# Exercise instructions
A – In the text on max_user_connections errors, what refresh interval is given as an example of reports set to refresh frequently?
B – Carry on the text about max_user_connections errors, picking up after its final sentence.

(Document text)

To investigate max_user_connections errors we want to evaluate the following:

  1. Is there anything specific configured/developed on the site that will wait on another (external) system while holding a db connection – where concurrent db connections can stack up when there is increased latency experienced in system calls? For example, all server-side Customer Portal processing hold a database connection for the duration of the server-side process. Thus, if a process (or multiple as would likely be the case) are waiting on a response from an integration call made from PHP, this is going to be very likely to bring a site down repeatedly, until the implementation is re-done. Moving the integration call to the client side, by using JavaScript to make the call rather than PHP, is one way to do so.
 
  1. Is customization/configuration of the site following prescribed best practices for public API usage? For further details see

Answer ID 8264: Optimal efficiency when creating or updating objects using CWS API

Answer ID 8887: Optimal efficiency when destroying objects using CWS API

Answer ID 9725: Avoiding issues with cascading delete

Answer ID 7972: Better to do more work in each request rather than sending more requests

Answer ID 7970: Server-side timeouts associated with the Connect Web Services for SOAP (CWS) API

 
  1. Are there analytics reports being run by too many users at one time – such as with complex reports (complex enough to require relatively significant run time but not scanning too many rows to encounter max join limitations) used frequently enough in specific periods of time? This can involve reports run in CP that become a problem when CP is under relatively high load. This can also happen with reports run in the agent console, including agent dashboard reports if all agents login about the same time, for example. Another scenario where reports can cause max join errors is when reports are set to refresh frequently (such as every 5 seconds).

(End Document text)
(Source material)

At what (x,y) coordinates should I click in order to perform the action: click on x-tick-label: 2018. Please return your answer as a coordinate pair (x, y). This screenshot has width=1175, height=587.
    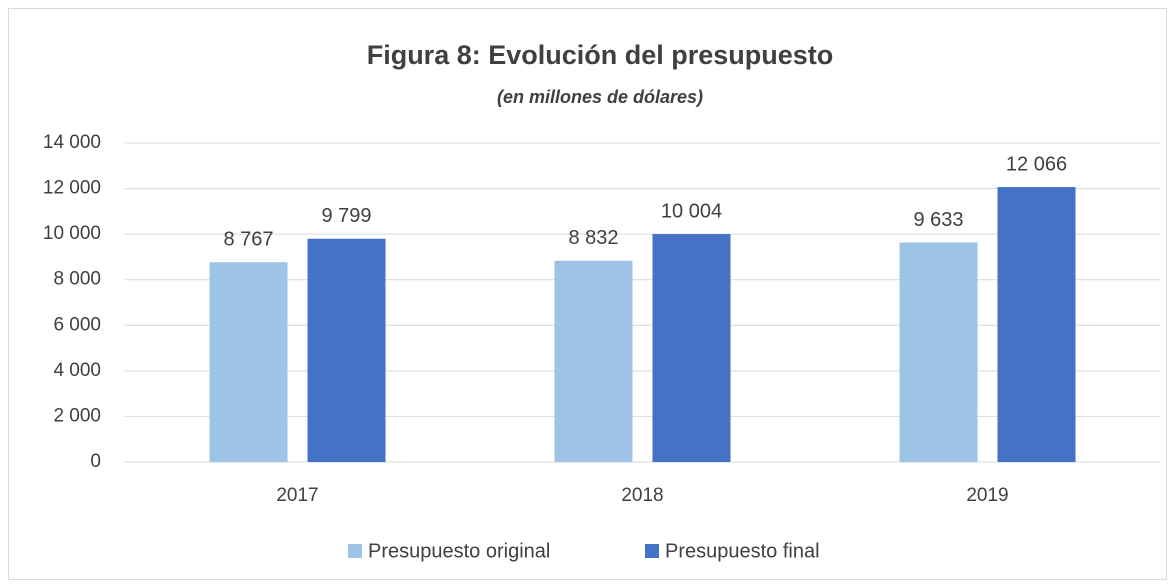
    Looking at the image, I should click on (642, 496).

(End Source material)

# Answers by task
A – Every 5 seconds.

B –
  1. Is the database server experiencing performance degradation? This is a concern because slower response times mean that db connections are held for a longer period of time to do the same amount of work – and thus can tip the scales in terms of concurrently used db connections. If performance degradation is observed and there are no known site changes and/or volume increase on the site itself there is a possibility that another customer on the same db server is causing the degradation. In such cases it is advised to create a Service Request with the CX Service Support team with a request that the cause of the performance degradation be determined. For further details see
 
   

What other considerations should be made when investigating max_user_connections errors?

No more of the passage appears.